### DATA

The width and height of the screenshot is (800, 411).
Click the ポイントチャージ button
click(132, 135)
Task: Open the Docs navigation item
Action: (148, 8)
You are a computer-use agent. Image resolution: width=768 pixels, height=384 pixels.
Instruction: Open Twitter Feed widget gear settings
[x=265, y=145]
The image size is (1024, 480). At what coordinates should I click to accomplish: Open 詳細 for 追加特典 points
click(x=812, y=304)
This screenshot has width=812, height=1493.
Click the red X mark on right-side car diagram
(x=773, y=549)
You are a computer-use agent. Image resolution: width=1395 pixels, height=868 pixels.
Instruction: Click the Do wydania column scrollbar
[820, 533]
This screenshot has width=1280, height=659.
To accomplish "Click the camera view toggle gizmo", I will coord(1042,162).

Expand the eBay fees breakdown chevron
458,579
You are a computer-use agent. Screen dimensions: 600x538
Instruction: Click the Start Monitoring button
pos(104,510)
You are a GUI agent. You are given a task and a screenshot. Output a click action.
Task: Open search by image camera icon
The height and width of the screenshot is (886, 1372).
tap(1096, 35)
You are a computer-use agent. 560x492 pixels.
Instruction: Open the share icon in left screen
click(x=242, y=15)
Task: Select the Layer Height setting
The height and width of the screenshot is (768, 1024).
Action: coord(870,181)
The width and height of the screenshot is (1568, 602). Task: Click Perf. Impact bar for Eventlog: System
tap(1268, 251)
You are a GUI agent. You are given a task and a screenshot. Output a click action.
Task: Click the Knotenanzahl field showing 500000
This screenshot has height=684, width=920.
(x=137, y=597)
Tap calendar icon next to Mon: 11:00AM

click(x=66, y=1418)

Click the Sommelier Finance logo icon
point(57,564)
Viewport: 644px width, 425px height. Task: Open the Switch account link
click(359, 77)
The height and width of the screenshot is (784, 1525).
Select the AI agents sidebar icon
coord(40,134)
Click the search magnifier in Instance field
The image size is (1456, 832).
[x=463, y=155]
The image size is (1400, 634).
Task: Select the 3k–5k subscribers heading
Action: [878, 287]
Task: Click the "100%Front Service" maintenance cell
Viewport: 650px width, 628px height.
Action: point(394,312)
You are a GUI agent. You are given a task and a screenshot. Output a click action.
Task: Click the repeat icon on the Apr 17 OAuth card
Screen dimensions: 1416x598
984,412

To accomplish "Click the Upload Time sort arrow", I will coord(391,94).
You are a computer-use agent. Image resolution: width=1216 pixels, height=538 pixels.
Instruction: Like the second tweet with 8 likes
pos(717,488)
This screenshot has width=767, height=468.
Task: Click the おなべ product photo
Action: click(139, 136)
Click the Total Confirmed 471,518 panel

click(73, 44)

######

__HOW TO COMPLETE THIS TASK__. Set down every record above exactly as given.

__TASK SOLUTION__.
The width and height of the screenshot is (800, 411).
Click the ポイントチャージ button
click(132, 135)
Task: Open the Docs navigation item
Action: (148, 8)
You are a computer-use agent. Image resolution: width=768 pixels, height=384 pixels.
Instruction: Open Twitter Feed widget gear settings
[x=265, y=145]
The image size is (1024, 480). At what coordinates should I click to accomplish: Open 詳細 for 追加特典 points
click(x=812, y=304)
This screenshot has width=812, height=1493.
Click the red X mark on right-side car diagram
(x=773, y=549)
You are a computer-use agent. Image resolution: width=1395 pixels, height=868 pixels.
Instruction: Click the Do wydania column scrollbar
[820, 533]
This screenshot has width=1280, height=659.
To accomplish "Click the camera view toggle gizmo", I will coord(1042,162).

Expand the eBay fees breakdown chevron
458,579
You are a computer-use agent. Screen dimensions: 600x538
Instruction: Click the Start Monitoring button
pos(104,510)
You are a GUI agent. You are given a task and a screenshot. Output a click action.
Task: Open search by image camera icon
The height and width of the screenshot is (886, 1372).
tap(1096, 35)
You are a computer-use agent. 560x492 pixels.
Instruction: Open the share icon in left screen
click(x=242, y=15)
Task: Select the Layer Height setting
The height and width of the screenshot is (768, 1024).
Action: coord(870,181)
The width and height of the screenshot is (1568, 602). Task: Click Perf. Impact bar for Eventlog: System
tap(1268, 251)
You are a GUI agent. You are given a task and a screenshot. Output a click action.
Task: Click the Knotenanzahl field showing 500000
This screenshot has height=684, width=920.
(x=137, y=597)
Tap calendar icon next to Mon: 11:00AM

click(x=66, y=1418)

Click the Sommelier Finance logo icon
point(57,564)
Viewport: 644px width, 425px height. Task: Open the Switch account link
click(359, 77)
The height and width of the screenshot is (784, 1525).
Select the AI agents sidebar icon
coord(40,134)
Click the search magnifier in Instance field
The image size is (1456, 832).
[x=463, y=155]
The image size is (1400, 634).
Task: Select the 3k–5k subscribers heading
Action: [878, 287]
Task: Click the "100%Front Service" maintenance cell
Viewport: 650px width, 628px height.
Action: point(394,312)
You are a GUI agent. You are given a task and a screenshot. Output a click action.
Task: Click the repeat icon on the Apr 17 OAuth card
Screen dimensions: 1416x598
984,412

To accomplish "Click the Upload Time sort arrow", I will coord(391,94).
You are a computer-use agent. Image resolution: width=1216 pixels, height=538 pixels.
Instruction: Like the second tweet with 8 likes
pos(717,488)
This screenshot has width=767, height=468.
Task: Click the おなべ product photo
Action: click(139, 136)
Click the Total Confirmed 471,518 panel

click(73, 44)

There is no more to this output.